Todo lo que dijo Leopoldo Alas en aquella ocasión sobre su admirado Jovellanos no lo sabremos nunca. Hubiera sido, no cabe duda, un capítulo del libro que deseaba escribir, presintiendo que su quebrantada salud no le permitiría satisfacer este deseo, a la vez personal, casi íntimo y patriótico...




Para concluir

Efectivamente, los preciosos testimonios fragmentarios que nos deja Leopoldo Alas permiten entrever que el autor de La Regenta sabía de Jovellanos mucho más de lo que dicen sus palabras, particularmente acerca del economista, del jurista, del pedagogo, del poeta.

Podemos pensar que la presencia de Jovellanos en el fin de siglo es fuerte y es históricamente lógico que lo sea. Está por ver, pues, cómo el famoso «grupo reformista de Oviedo», cimentado por las orientaciones fundamentales del institucionismo gineriano, establece la ilación con el gran reformista ilustrado del siglo XVIII y principios del XIX, cuyas ideas económicas, jurídicas y... soñadoras, que las hay, bien lo saben los Rafael Altamira, Aniceto Sela y los que han nacido en la tierra de Jovellanos, Adolfo Buylla, Félix Aramburu, Adolfo Posada, Leopoldo Alas y su hermano Genaro22). Aún no sabemos cómo germinará en ellos «la semilla de la sagrada idea» sembrada por Jovellanos e invocada por Leopoldo en su oda de 1875...

Una última cuestión: ¿qué puesto le asigna Clarín a Jovellanos en la galería «carlyliana» de los grandes hombres, de los «héroes de la humanidad»? Se ha notado que el peso afectivo en la visión de Clarín arraiga mucho (tal vez demasiado) a Jovino en el terruño asturiano, sin que se olvidara, por cierto, su dimensión nacional.
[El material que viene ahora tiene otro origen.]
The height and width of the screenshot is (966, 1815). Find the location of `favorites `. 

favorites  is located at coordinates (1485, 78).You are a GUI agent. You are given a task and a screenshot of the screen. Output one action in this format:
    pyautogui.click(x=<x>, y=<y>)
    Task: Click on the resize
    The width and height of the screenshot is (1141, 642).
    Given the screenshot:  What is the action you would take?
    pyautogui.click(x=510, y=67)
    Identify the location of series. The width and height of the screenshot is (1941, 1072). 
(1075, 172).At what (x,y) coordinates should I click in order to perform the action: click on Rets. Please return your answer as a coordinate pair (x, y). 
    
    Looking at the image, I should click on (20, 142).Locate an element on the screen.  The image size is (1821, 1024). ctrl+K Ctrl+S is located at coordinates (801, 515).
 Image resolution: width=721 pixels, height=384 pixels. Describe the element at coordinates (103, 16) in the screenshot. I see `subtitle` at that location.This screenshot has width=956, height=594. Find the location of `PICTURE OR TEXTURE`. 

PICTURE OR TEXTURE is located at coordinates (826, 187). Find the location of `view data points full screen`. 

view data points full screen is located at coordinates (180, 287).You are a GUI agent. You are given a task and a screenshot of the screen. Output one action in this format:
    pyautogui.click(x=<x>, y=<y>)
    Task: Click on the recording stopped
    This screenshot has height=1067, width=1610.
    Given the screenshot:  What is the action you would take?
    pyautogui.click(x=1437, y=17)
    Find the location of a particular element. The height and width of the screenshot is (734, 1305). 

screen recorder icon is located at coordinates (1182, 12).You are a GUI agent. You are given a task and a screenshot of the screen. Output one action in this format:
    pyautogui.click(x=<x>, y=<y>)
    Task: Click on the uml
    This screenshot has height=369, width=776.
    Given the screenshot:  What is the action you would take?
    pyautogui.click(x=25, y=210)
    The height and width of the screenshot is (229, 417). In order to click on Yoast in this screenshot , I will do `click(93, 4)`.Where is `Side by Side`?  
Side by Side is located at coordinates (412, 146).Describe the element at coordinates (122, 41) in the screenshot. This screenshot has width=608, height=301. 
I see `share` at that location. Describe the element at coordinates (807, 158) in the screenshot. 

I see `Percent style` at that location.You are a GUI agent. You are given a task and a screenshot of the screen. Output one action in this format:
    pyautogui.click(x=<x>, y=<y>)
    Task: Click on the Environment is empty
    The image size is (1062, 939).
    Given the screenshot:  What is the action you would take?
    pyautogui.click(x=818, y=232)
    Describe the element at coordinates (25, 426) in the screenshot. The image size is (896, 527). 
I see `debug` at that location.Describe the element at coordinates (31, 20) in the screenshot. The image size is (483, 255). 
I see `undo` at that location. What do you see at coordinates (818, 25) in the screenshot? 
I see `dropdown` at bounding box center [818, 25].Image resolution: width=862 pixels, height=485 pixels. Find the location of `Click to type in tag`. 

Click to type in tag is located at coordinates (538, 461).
Aquí puede venir a cuento, que sí es cuento, «Tirso de Molina», publicado en 189923. Es una «fantasía», amablemente irónica en la forma por ser fantasía, pero cuyo tema (interno y sugerido) es de los más serios pues se trata de la posteridad de los grandes hombres reducidos a nombres (ironía, otra vez, pero en plan filosófico). Y es posible que la idea-semilla del cuento fuera el hecho real siguiente: las dos primeras locomotoras que, en 1884, inauguraron la línea Madrid-Gijón se habían bautizado Pelayo y Jovellanos respectivamente24. El cuento de 1899 cuenta cómo un grupo de eminentes sabios españoles, Quevedo, Tirso de Molina, Calderón, Cano, Fray Luis de León, Jovellanos, caen del cielo, ya su residencia eterna, en la nieve y las nieblas de un despoblado que el hijo de esta tierra, Jovellanos, indentifica como el puerto de Pajares. De repente surge un estruendoso monstruo de hierro, del cual Jovellanos, sin poder darle nombre, dice que en su Viaje de Madrid a Gijón había intuido algo parecido al andriago que causa espanto en todos estos sabios, era algo como «unas máquinas rápidas, movidas por el fuego». Lo más estupendo es que leen en el lomo del enorme bicho Tirso de molina en doradas letras. Y todos piensan «¡y esas máquinas se llamaban como... ellos! Aquella Tirso de Molina; otras, de fijo, se llamarían Jovellanos, Quevedo, Cervantes... como los demás hijos ilustres de España». Y Jovellanos, como más sabio, saca la enseñanza del insólito descubrimiento: «La gloria que da el mundo no es gloria; pero agradecer el recuerdo, el cariño de los míseros mortales, acaso no sea indigno de los bienaventurados». ¡Buen ejemplo de ironía poética!